Turo bills itself as “the world’s largest car-sharing marketplace” and is available in more areas than Getaround. The price also seems to be a bit more affordable, but that can depend on a number of factors, such as your location and the car you choose.

The guests

At Turo, you can rent a 2021 Toyota Corolla for a day for $59 in Boston. Or, you could pay $106 for a 2021 Tesla Model 3 for one day. You can have the car delivered to you, which is a nice feature if you’re renting because your car is in the repair shop, for example.

Turo charges a ride fee, which is a percentage of the ride price and is variable, based on the value of the car, the length of the ride, how far in advance you book and other factors. You will see the travel fee at the checkout.

You can buy a protection plan that will cover you in case of an accident. The minimum plan is 15% of the price of a trip that is over $25, or 25% of the price of a trip that is less than $250. The standard plan is 40% of the trip price, and the main plan is 65-100% of the trip price. You can decline the protection plan, but you will be responsible for any theft or damage, including bodily injury. Your personal auto insurance, if you have it, would pay first and your Turo protection plan would cover any excess costs up to the policy limits.

Turo charges fees for things like cancellation within 24 hours, cleaning, gas if the car is not returned full, etc.


Hosts earn a percentage of the trip price plus distance and late return surcharges. This percentage is what Turo refers to as the “take rate” and it varies depending on the protection plan you choose, but ranges from 60% to 90%. Hosts also get 100% or refundable amounts for things like missing fuel, tickets, tolls, cleaning fees, etc.

Hosts will charge fees for things like cancellations, no-shows, cleaning policy violations, misrepresenting your vehicle, etc.

The final take

Turo and Getaround both bring the peer-to-peer rental model to cars, just as Airbnb has done to accommodations. Whether you’re a renter or renting your car, the best way to determine which one is best may be to try them out and see what you think.


  • Are Getaround and Turo the same?
    • They are different companies but have similar business models.
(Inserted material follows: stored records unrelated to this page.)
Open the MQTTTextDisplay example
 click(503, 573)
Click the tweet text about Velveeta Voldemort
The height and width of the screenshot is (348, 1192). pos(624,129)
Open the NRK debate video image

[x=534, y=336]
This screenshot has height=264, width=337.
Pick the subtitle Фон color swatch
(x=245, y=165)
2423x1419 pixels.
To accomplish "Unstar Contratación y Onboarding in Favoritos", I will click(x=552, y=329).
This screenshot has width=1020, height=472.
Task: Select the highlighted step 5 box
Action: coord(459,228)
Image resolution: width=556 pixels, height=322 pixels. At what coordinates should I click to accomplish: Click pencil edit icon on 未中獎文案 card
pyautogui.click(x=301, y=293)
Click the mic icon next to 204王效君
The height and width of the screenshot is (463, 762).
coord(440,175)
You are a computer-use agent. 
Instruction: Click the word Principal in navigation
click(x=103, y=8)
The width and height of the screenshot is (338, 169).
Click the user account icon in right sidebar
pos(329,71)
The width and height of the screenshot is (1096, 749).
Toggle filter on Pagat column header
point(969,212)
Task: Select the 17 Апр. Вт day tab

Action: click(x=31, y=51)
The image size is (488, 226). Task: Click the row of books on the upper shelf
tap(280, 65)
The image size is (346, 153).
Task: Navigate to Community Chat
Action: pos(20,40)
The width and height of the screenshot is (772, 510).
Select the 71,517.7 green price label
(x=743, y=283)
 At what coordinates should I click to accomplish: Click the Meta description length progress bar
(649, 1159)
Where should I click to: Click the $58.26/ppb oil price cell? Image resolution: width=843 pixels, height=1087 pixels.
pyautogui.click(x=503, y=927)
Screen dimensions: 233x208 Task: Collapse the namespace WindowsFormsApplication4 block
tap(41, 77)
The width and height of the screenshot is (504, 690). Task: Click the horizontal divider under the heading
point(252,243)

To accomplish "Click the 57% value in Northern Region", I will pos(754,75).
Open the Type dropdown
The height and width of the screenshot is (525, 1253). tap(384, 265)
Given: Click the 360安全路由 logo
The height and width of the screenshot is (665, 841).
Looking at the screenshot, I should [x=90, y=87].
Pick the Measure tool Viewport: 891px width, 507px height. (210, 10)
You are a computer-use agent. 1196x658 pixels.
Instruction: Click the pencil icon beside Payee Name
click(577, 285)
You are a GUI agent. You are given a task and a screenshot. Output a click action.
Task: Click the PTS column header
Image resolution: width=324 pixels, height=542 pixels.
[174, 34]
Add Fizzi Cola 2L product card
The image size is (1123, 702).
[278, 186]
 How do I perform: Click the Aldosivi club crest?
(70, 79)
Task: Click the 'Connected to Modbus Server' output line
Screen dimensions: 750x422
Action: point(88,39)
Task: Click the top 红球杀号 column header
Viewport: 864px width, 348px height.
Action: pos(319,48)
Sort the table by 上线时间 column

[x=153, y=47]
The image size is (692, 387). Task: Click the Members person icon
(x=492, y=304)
Both allow individuals to rent out their cars when they are not using them and get paid for it.
  • Why is Getaround so expensive?
    • Getaround charges you to rent a host’s car and then adds fees, including a commission, a booking fee, etc. There are also fees if you cancel, if you exceed the mileage limit or if you are younger than 25. The fees can really add up, so make sure you know exactly what you’ll be paying before you confirm your order.
  • Can I rent my car on Turo and Getaround?
    • You can rent your car on any of these platforms, but not on both at the same time. You must indicate the availability of your machine when you register with the host and you will run the risk of having two simultaneous or overlapping requests. When you agree to host, you agree to use that platform only.
  • Do you make more money on Turo or Getaround?
    • This may depend on where you are, what type of car you are renting and how available your car is. That said, Getaround has some attractive bonuses for hosts at the moment, including a bonus for registering a new car and rewards for getting good reviews.

Information is correct as of August 16, 2022.

Editorial Note: This content is not provided by any entity involved in this article. Any opinion, analysis, review, evaluation or recommendation expressed in this article is solely the author’s and has not been reviewed, approved or otherwise endorsed by any entity mentioned in this article.

About the Author

Karen Doyle is a personal finance writer with over 20 years of experience writing about investments, money management and financial planning. Her work has appeared on numerous news and finance websites, including GOBankingRates, Yahoo! Finance, MSN, USA Today, CNBC, and more.